Charles Lindbergh et l’innovation de Longines

Photo : Longines
C’est le 20 mai 1927, à 7 h 52, que l’avion de Charles Lindbergh, le «Spirit of St. Louis», chargé de 1 704 litres de carburant sillonna la piste de l’aérodrome de New York avant de décoller lentement. Le pilote âgé de vingt-cinq ans choisit d’avoir plus de combustible plutôt qu’une radio. À 15 h 57, les roues du «Spirit of St. Louis» se posent sur l’aérodrome du Bourget, près de Paris, après 33 heures et 30 minutes de vol, et 3,635 milles (5 850 kilomètres) parcourus. Mesuré par Longines, Chronométreur officiel de la Fédération Aéronautique Internationale (FAI), l’exploit est connu dans les livres d’histoire comme le premier vol transatlantique en solitaire sans escale au monde.

Photo : Longines
En 1928, Lindbergh s’égare près de Cuba. Après l’accident, il fait appel à Philip Van Horn Weems pour l’aider à améliorer ses compétences de pilotage. Inspiré par le savoir-faire de Weems, Lindbergh imagine un modèle de montre qui servirait de véritable instrument de navigation aérienne, capable de calculer la longitude et la situation géographique exacte.
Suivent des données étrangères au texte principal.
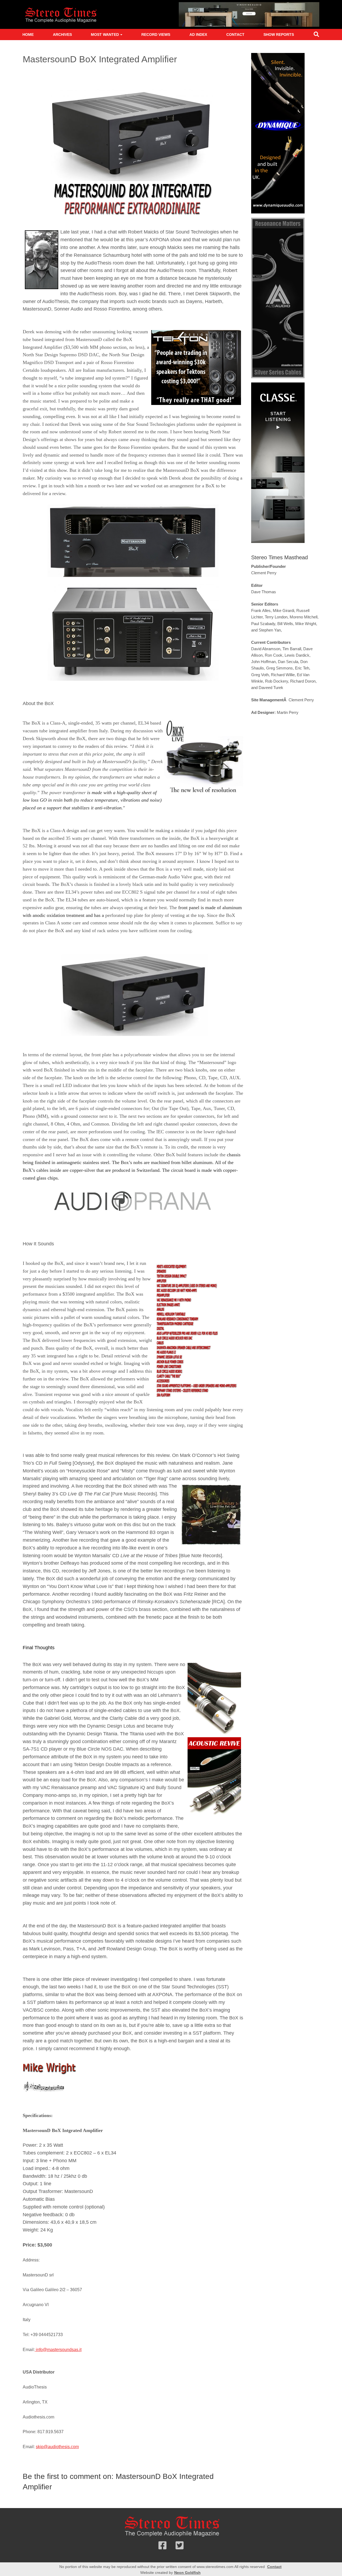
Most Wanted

La création de cette montre-outil, équipée d’une lunette tournante pour mesurer l’angle horaire du soleil ainsi que d’un cadran central, lui aussi tournant, est confiée à Longines.
Réalisée pour la première fois en 1931, on la baptisa la «Lindbergh Hour Angle Watch» ou en français la Longines à angle horaire. Elle s’imposa comme un outil indispensable pour toute une génération de pilotes, de navigateurs et de pionniers, pour leurs voyages à la conquête du ciel.
Philip Van Horn Weems : l’homme qui changea tout.

Photo : Longines
Pour en revenir à Philip Van Horn Weems, ce dernier est officier de la marine, instructeur et inventeur. Dans les années 1920, la navigation aérienne était difficile, souvent imprécise et entraîna plusieurs pilotes dans la mort. C’est alors que Weems met son expérience navale au service des pilotes en fondant la Weems School of Navigation, où de nombreux aviateurs influents acquièrent des compétences essentielles.
Un de ceux-ci, dont nous vous parlions plus haut, Charles Lindbergh, se joint à Weems en 1928, pour apprendre la navigation astronomique. Avant 1927, les montres ne pouvaient être réglées qu’à la minute près. Cependant, un écart de 4 secondes sur une montre pouvait faire dévier un avion d’un mille de sa trajectoire, en fonction de sa vitesse. En 1927, Weems met au point une montre qui se synchronise parfaitement avec le signal horaire radiodiffusé à la seconde près, sans arrêter le mouvement. C’est grâce à un disque interne rotatif équipé d’une échelle graduée de 0 à 60 secondes que cette synchronisation fut obtenue.
Longines, spécialiste reconnu des montres de pilote et fournisseur officiel de la Fédération Aéronautique Internationale, commence à produire un modèle à «réglage des secondes» en 1929. Cette même année, M. Weems dépose un brevet pour un instrument pouvant être synchronisé avec un signal radiodiffusé, au moyen d’un cadran central ou d’une lunette, tous deux tournants. Réalisées par Longines, les montres créées par Lindbergh et Weems sont les premières sur la planète à être munies d’une lunette tournante. En août 1931, la Longines Weems Second-Setting Pilot Watch est adoptée par l’Armée de l’air américaine, devenant dès lors une partie intégrante de l’équipement des pilotes jusqu’en 1946. Et c’est ainsi que Longines se forgea une réputation d’un chef de file dans le monde de l’aéronautique et rends vos voyages en avion beaucoup plus agréables et sécuritaires.
Longines. première au fil d’arrivée
C’est en 1933, alors que la Formule 1 n’avait pas encore vu le jour que Longines chronométra sa première compétition automobile, soit le Grand Prix du Brésil en 1933. Lors de la première saison de Formule 1 en 1950, Longines chronomètre le célèbre Grand Prix de Monaco ainsi que les 500 miles d’Indianapolis aux États-Unis. Quelques années plus tard, la marque de Saint-Imier est présente aux Grands Prix de Formule 1 de Barcelone, Berne, Buenos Aires, Zandvoort, Spa-Francorchamps et Melbourne, ainsi que de nombreuses autres courses et courses de côte.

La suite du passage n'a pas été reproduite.